Vu le code de justice administrative.


La présidente du tribunal administratif a désigné M. Rifflard, conseiller, en application de l’article L. 511-2 du code de justice administrative.



Considérant ce qui suit :


Aux termes du premier alinéa de l'article L. 521-1 du code de justice administrative : « Quand une décision administrative, même de rejet, fait l'objet d'une requête en annulation ou en réformation, le juge des référés, saisi d'une demande en ce sens, peut ordonner la suspension de l'exécution de cette décision, ou de certains de ses effets, lorsque l'urgence le justifie et qu'il est fait état d'un moyen propre à créer, en l'état de l'instruction, un doute sérieux quant à la légalité de la décision. » et aux termes de l'article L. 522-1 dudit code : « Le juge des référés statue au terme d'une procédure contradictoire écrite ou orale.
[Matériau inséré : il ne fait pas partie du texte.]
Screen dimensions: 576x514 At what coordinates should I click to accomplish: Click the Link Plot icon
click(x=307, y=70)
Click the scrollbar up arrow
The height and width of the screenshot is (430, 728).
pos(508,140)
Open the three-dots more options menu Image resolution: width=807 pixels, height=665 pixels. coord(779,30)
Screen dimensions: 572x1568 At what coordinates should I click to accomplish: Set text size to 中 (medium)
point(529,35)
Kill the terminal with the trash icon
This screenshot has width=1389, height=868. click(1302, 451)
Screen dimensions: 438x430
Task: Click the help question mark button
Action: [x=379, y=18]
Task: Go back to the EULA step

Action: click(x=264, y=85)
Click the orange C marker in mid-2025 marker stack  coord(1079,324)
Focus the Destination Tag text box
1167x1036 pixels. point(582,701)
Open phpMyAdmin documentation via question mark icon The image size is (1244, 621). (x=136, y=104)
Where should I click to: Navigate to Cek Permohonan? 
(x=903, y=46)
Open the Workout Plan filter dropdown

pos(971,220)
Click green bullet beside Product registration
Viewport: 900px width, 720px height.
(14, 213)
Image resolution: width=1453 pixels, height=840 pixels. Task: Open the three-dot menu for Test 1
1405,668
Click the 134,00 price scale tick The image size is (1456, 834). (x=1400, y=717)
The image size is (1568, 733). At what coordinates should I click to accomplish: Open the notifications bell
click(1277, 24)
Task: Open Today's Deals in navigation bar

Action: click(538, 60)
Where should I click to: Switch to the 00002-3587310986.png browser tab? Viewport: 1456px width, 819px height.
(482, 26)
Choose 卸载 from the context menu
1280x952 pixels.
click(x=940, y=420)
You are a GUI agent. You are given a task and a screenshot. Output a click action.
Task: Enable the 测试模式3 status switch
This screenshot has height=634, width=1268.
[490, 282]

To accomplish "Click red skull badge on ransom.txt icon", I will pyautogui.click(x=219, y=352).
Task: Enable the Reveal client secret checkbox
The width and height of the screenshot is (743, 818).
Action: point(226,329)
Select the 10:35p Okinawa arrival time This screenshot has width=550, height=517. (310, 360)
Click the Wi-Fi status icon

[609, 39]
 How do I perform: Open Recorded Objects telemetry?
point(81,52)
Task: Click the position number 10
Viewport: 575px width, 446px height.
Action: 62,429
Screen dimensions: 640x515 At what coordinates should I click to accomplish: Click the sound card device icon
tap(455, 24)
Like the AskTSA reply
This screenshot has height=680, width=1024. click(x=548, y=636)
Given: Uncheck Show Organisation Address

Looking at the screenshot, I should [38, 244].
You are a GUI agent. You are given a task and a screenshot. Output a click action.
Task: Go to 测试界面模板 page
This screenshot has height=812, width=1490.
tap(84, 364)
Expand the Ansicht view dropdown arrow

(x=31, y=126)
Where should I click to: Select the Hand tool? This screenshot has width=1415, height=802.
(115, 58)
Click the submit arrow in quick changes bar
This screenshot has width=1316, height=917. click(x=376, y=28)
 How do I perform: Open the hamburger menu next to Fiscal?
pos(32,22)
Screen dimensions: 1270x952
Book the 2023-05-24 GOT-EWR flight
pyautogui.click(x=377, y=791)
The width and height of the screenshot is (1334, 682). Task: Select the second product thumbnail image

Lorsqu'il lui est demandé de prononcer les mesures visées aux articles L. 521-1 et L. 521-2, de les modifier ou d'y mettre fin, il informe sans délai les parties de la date et de l'heure de l'audience publique (...) ». Aux termes de l'article L. 522-3 du même code : « lorsque la demande ne présente pas un caractère d'urgence ou lorsqu'il apparaît manifeste, au vu de la demande, que celle-ci ne relève pas de la compétence de la juridiction administrative, qu'elle est irrecevable ou qu'elle est mal fondée, le juge des référés peut la rejeter par une ordonnance motivée sans qu'il y ait lieu d'appliquer les deux premiers alinéas de l'article L. 522-1 ».


Par ailleurs, aux termes de l'article L. 511-1 du code de justice administrative : « Le juge des référés statue par des mesures qui présentent un caractère provisoire. (…) ».


Les mesures que prend le juge des référés ayant un caractère provisoire, ainsi qu’il résulte des termes de l’article précité, il ne peut être saisi de conclusions tendant à l’annulation d’une décision administrative. Il n’entre pas davantage dans son office de délivrer un titre de séjour. Il suit de là que la requête de Mme A... ne peut qu’être rejetée par application de l’article L. 522-3 du code de justice administrative, y compris en ce qui concerne les conclusions présentées au titre des frais liés au litige.


O R D O N N E :


Article 1er : La requête de Mme A... est rejetée.

Article 2 : La présente ordonnance sera notifiée à Mme B... A....


Fait à Châlons-en-Champagne, le 24 décembre 2025.


Le juge des référés,


signé


R. RIFFLARD





La République mande et ordonne au ministre de l’intérieur en ce qui le concerne ou à tous commissaires de justice à ce requis en ce qui concerne les voies de droit commun, contre les parties privées, de pourvoir à l’exécution de la présente décision.